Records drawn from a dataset
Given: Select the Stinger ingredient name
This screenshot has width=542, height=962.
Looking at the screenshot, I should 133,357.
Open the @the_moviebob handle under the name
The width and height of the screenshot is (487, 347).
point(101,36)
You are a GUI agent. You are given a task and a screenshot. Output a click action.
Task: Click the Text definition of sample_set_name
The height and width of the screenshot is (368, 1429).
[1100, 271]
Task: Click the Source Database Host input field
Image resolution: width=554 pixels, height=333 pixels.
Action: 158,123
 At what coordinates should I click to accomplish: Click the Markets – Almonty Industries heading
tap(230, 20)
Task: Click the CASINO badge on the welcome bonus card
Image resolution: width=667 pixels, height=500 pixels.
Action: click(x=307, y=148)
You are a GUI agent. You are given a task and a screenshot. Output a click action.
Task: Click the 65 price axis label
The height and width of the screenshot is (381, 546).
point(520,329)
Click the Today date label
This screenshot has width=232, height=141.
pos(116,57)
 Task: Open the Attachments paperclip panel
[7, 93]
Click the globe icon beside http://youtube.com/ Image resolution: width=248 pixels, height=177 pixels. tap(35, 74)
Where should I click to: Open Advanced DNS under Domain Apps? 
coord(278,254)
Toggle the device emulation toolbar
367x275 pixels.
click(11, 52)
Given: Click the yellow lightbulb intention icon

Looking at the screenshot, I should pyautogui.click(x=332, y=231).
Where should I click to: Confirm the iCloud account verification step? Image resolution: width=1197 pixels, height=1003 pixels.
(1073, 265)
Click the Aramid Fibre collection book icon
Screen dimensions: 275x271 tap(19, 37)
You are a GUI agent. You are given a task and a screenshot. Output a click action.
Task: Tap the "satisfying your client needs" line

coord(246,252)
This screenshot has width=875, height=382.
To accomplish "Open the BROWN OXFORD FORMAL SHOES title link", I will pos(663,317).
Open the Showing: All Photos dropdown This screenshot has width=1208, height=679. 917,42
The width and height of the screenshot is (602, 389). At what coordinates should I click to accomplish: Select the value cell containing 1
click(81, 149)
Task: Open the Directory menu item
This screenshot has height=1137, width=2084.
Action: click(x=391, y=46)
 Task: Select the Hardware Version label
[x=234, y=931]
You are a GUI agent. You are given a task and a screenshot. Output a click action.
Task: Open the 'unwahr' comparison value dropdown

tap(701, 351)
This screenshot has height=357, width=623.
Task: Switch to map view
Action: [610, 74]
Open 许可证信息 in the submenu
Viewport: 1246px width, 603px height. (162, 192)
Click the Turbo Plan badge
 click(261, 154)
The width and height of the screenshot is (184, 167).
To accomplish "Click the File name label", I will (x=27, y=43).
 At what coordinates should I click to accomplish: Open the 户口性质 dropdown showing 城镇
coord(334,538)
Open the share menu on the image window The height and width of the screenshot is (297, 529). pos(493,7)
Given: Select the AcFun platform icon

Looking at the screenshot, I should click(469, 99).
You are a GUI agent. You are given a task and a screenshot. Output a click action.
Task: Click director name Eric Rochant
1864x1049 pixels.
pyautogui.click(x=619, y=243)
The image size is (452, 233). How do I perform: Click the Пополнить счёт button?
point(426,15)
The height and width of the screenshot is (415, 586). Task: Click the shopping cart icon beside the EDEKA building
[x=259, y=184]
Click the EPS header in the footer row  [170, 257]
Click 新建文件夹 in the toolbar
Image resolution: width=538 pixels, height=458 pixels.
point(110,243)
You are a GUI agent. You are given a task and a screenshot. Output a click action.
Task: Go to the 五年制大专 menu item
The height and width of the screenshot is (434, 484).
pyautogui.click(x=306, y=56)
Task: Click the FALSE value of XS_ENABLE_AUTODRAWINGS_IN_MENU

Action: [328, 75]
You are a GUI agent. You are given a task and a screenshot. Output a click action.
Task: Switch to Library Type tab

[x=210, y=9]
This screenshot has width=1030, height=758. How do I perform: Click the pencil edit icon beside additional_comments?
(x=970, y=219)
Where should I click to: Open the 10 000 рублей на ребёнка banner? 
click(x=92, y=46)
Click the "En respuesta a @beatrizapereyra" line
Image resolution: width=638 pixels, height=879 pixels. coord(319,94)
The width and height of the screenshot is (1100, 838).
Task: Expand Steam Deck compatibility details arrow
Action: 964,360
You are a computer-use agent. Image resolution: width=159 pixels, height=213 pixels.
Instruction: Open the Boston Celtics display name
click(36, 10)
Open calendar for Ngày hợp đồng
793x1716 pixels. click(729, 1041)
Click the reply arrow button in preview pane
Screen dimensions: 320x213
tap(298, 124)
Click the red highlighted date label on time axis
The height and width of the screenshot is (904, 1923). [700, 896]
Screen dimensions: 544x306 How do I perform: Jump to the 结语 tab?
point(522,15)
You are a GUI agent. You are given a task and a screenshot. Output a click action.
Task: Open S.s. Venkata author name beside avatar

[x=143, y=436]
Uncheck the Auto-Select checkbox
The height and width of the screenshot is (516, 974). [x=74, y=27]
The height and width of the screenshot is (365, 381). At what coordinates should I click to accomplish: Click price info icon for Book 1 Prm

# [TASK STATEMENT]
Count how many lines in the data contain the word "will". Reply with that number only.

# [TASK RESULT]
2